Wet rotor synchronous dishwasher motor
I used a dishwasher pump motor for my box dust collector (at left) and was happy with how that worked out.
So when some friends were throwing out an almost new dishwasher (it was broken and already replaced), I took it for the motor.
At left prying the impeller off. After I completely destroyed the impeller, I realized it was just screwed onto the shaft. Oops!
The rotor fits inside the plastic housing. The inside of this housing is not sealed off from the pump housing in any way. In fact, there was water inside and there are holes to allow water to pass in and out of the motor.
Basically, the rotor of this motor is submerged in the fluid that is pumped. Searching around the net, I found this type of motor is called a "wet rotor motor", though there is relatively little information about this type of motor on the web. This is surprising, given that it's used in something as mundane as a kitchen appliance. Searching some more, I found more about this type of motor in German. The German name for this type of motor is "Nassläufer".

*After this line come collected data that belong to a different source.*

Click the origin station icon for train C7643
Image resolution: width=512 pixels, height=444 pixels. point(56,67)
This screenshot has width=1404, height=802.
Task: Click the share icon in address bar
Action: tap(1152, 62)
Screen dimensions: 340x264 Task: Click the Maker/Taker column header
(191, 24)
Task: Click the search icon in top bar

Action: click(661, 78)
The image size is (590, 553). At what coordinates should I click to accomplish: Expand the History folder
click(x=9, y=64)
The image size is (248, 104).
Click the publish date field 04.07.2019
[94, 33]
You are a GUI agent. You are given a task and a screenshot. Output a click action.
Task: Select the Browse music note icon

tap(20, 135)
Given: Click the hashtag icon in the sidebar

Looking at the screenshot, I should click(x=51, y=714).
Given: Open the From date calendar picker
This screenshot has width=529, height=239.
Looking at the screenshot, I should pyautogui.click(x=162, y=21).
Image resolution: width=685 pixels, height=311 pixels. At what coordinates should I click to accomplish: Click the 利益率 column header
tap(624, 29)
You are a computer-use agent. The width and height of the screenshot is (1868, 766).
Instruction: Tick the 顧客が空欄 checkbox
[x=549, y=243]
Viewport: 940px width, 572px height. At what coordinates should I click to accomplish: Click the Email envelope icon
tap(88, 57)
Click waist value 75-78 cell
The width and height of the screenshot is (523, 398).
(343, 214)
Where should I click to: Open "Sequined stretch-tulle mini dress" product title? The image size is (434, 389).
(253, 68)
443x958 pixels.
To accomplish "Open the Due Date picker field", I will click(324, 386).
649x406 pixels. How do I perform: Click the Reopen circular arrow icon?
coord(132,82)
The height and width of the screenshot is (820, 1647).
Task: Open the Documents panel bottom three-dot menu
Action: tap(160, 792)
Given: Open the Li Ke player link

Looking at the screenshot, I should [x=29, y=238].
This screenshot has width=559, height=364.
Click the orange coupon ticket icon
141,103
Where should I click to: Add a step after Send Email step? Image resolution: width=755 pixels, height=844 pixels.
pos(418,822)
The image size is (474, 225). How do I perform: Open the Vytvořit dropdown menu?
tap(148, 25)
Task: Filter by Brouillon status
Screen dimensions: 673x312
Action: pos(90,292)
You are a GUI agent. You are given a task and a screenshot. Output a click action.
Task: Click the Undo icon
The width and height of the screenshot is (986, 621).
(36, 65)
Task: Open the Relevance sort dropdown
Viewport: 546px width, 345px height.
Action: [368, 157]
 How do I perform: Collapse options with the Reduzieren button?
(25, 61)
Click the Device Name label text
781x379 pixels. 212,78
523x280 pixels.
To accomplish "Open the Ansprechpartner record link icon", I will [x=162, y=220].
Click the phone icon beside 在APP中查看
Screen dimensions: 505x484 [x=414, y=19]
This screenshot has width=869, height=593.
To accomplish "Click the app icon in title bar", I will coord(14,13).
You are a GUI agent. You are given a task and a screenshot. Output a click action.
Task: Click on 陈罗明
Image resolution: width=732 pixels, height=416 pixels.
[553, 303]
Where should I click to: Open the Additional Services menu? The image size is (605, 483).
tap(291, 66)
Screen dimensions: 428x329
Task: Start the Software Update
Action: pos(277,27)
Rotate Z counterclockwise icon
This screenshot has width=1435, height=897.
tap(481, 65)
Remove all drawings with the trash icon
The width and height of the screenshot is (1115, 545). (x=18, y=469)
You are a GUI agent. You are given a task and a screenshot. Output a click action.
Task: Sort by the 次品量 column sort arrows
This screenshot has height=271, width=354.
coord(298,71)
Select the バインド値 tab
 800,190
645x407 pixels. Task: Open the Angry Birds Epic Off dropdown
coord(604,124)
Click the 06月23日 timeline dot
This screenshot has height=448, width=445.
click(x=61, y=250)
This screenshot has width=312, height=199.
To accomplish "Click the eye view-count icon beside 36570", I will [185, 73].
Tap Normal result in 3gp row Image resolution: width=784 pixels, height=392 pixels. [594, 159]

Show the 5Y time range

A problem with having a plastic housing between the stator and the rotor is that the gap between the two is rather large, where on most motors it's a fraction of a millimeter (see image at right — you can't really see the gap).
At left with the rotor stuck in the stator (it's stuck to one pole), you can see the gap is rather large. This means a lot of current is needed in the stator coils to get enough field strength to get sufficent magnetic flux across the large gap, which makes for an inefficient motor.
But by making the rotor a permanent magnet, the magnetism of the rotor is used to overcome the gap, so less current is needed in the stator coils. However this means the rotor has to turn at exactly the same rate that the AC current in the field windings changes (which is why motors like this are called synchronous motors).
If you apply AC to such a motor from a standstill, it will just sit there and hum, so the electronics are there to make some approximate waveform to gradually bring the rotor up to speed. Sort of like a variable frequency drive, though, given that there are no large capacitors or switching transistors, I suspect it's not as clean a solution as a variable frequency drive.
Still, it's a clever way to start a synchronous motor to make it more usable, and it makes for a very efficient motor, despite the large gap.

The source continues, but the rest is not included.